In the blog post about Day of the Dead in Mexico City, where did the writer spend that day?
### Supplied passage
Archive for the ‘Mexico’ Category


November 24, 2014

Hello my darling one


How are you?

I am tired and content and in a charmingly lit cafe in Roma Norte, Mexico City.

I am swimming in my large and swanky armchair, a glass of red sits before me and there is busy chatter all about me.
Aaahh, good times.
It has been some time, has it not?  Perhaps not thaaaat long in real time, but I feel like I haven’t put my fingers on a keyboard for decades.It was recently Day of the Dead here and I spent the day in Mixcoac Cemetery.  It is one of the largest in the city and was so very cool that I will never again view a cemetery the same.

Hundreds of people were scrubbing tombs clean, raking the old soil, erecting fresh flower beds and leaving offerings for their dead.


IMG_6111   IMG_6106IMG_6109


Mariachi bands played sad songs for families who picnicked by graves.



I saw one woman crying but mostly everyone seemed just delighted to be hanging out with the old crew. It seemed a true celebration of death and I loved it. Apparently, in the towns of Oaxaca and Michaocan they dine upon the graves during the night where the candle displays must be enchanting.

I bought a great big bunch of marigolds and placed single stems on the most neglected and grim-looking graves.

I have seen ofrendas all over town; altars and offerings for the dead.
######
### Data segment
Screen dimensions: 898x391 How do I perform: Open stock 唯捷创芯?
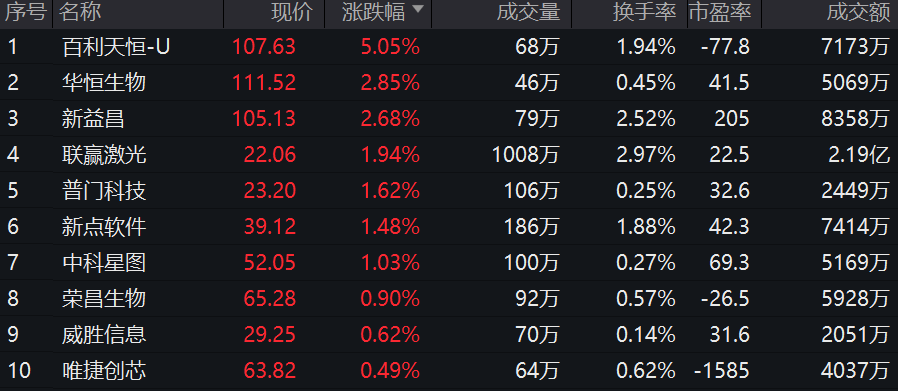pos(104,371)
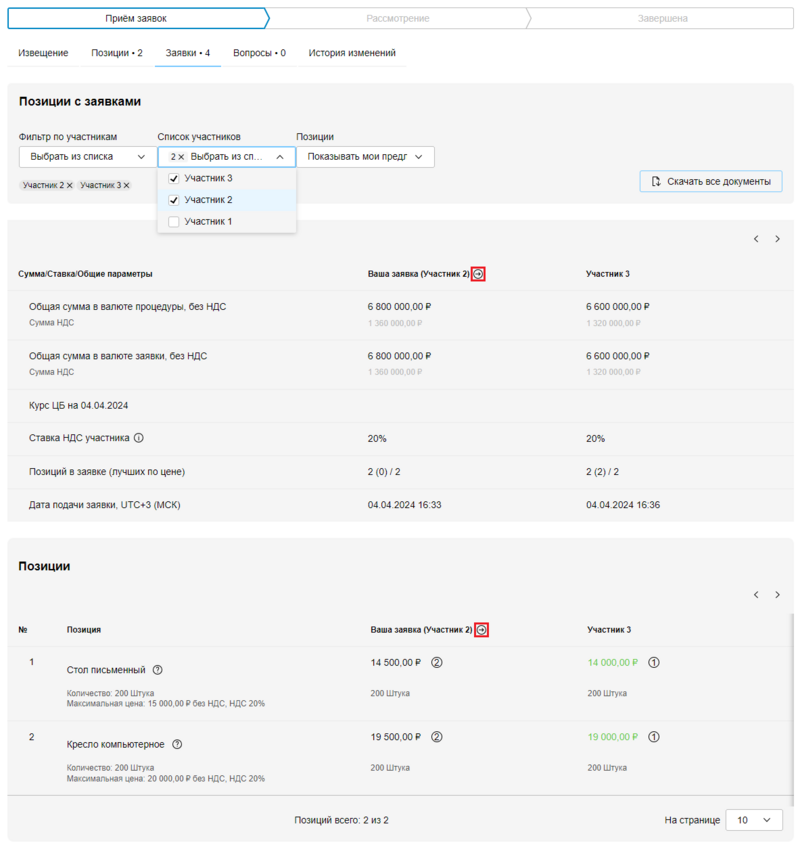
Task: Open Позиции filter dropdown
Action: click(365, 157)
######
* Output for this exercise: Mixcoac Cemetery